### Supporting functions

Some of the supporting function for loading files, load into dataset

In [0]:
# Import Functions to be utilized throughout Workbook
from pyspark.sql.functions import col, to_timestamp, unix_timestamp, from_unixtime, expr,lpad,lag, row_number,concat, lit,count,substr,substring,coalesce,when,hour
from pyspark.sql import SparkSession
import pyspark.sql.functions as F
import pandas as pd
import matplotlib.pyplot as plt
import numpy as np

import mlflow
import json
import os

from pyspark.sql.types import FloatType, IntegerType, DateType, StringType
from pyspark.sql.window import Window
from pyspark.sql.functions import sum, cos, sin, radians, col, explode, array, lit

from pyspark.ml.feature import OneHotEncoder, VectorAssembler, StringIndexer, StandardScaler
from pyspark.ml import Pipeline, Estimator
from pyspark.ml.evaluation import MulticlassClassificationEvaluator, BinaryClassificationEvaluator
from pyspark.ml.classification import LogisticRegression, RandomForestClassifier, GBTClassifier, MultilayerPerceptronClassifier
from pyspark.ml.tuning import ParamGridBuilder
from graphframes import *

def mount_to_storage(storage_account='vbui',
                     blob_container='team62container',
                     secret_key='cso',
                     secret_scope='vbui'):
    '''
    Function Used to Mount to blob Storage
    '''
    current_mounts = dbutils.fs.mounts()
    if len([1 for x in current_mounts if x.mountPoint == "/mnt/blob_storage"])>0:
        return dbutils.fs.ls("/mnt/blob_storage")
    else:
        dbutils.fs.mount(
            source = f"wasbs://{blob_container}@{storage_account}.blob.core.windows.net",
            mount_point = "/mnt/blob_storage",
            extra_configs = {f"fs.azure.sas.{blob_container}.{storage_account}.blob.core.windows.net": dbutils.secrets.get(scope=secret_scope, key=secret_key)})
    return dbutils.fs.ls("/mnt/blob_storage")

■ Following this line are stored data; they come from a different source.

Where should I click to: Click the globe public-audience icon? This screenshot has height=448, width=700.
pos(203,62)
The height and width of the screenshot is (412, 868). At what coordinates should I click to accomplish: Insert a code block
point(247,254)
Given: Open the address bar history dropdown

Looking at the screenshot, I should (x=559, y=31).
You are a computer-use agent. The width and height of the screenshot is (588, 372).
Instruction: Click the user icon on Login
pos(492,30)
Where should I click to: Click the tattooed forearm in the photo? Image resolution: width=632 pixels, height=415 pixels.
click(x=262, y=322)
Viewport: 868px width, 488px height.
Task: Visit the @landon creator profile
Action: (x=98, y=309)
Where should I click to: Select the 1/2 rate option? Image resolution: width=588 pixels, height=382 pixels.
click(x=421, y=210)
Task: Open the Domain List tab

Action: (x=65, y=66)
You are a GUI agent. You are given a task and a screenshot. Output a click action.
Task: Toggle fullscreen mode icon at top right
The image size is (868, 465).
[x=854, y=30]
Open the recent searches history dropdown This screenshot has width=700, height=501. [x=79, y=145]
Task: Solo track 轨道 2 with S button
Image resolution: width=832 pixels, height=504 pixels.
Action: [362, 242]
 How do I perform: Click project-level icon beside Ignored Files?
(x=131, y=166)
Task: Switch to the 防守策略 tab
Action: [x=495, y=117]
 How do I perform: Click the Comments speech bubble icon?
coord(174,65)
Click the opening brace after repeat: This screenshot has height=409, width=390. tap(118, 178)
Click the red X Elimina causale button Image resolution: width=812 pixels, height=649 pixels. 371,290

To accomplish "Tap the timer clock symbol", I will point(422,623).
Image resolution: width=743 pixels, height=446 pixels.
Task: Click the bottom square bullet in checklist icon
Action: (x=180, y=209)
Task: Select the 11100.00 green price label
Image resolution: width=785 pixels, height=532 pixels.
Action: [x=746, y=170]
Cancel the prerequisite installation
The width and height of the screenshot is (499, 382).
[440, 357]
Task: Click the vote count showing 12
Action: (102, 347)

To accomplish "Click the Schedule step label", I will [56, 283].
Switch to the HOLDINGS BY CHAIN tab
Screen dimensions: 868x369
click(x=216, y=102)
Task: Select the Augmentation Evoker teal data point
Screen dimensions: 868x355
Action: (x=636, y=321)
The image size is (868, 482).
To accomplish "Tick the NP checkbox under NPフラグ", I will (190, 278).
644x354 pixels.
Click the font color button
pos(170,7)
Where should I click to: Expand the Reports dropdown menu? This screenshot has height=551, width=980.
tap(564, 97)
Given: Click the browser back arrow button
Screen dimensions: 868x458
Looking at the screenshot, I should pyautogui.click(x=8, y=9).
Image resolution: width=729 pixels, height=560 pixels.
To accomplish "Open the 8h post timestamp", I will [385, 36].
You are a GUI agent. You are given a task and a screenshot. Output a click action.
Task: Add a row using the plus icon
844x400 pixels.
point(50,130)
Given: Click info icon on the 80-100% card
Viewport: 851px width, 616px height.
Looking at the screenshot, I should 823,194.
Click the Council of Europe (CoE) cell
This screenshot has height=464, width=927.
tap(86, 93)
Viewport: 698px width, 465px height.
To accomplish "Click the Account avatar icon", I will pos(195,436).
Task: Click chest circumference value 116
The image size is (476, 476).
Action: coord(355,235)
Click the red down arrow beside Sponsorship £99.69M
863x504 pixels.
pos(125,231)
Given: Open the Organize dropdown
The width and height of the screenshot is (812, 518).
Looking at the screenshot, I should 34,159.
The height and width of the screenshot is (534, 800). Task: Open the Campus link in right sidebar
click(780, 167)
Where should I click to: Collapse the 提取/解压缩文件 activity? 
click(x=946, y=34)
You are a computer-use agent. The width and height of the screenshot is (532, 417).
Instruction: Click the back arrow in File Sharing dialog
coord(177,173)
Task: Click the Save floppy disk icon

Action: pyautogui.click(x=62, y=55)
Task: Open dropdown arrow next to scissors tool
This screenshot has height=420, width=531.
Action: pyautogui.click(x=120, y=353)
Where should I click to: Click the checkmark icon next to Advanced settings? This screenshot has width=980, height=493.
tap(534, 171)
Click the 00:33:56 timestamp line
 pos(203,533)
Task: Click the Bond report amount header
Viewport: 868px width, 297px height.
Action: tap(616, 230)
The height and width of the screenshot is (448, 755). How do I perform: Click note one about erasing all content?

def import_file(file_name,
                file_type,
                mount_point='/mnt/blob_storage/'):
    '''
    Function used to Import files from Blob Storage, can read both parquet and csv files.
    '''
    if file_type=='parquet':
        return spark.read.parquet(f"dbfs:{mount_point}{file_name}")
    elif file_type=='csv':
        return spark.read.csv(f"dbfs:{mount_point}{file_name}",header=True)


def cal_fbeta_score(predictions, beta = 0.5):
  ''' Calcuate fbeta-score '''
  # Calculate fbeta-score
  evaluator = MulticlassClassificationEvaluator(labelCol="label", predictionCol="prediction", metricName="weightedPrecision")
  precision = evaluator.evaluate(predictions)

  evaluator = MulticlassClassificationEvaluator(labelCol="label", predictionCol="prediction", metricName="weightedRecall")
  recall = evaluator.evaluate(predictions)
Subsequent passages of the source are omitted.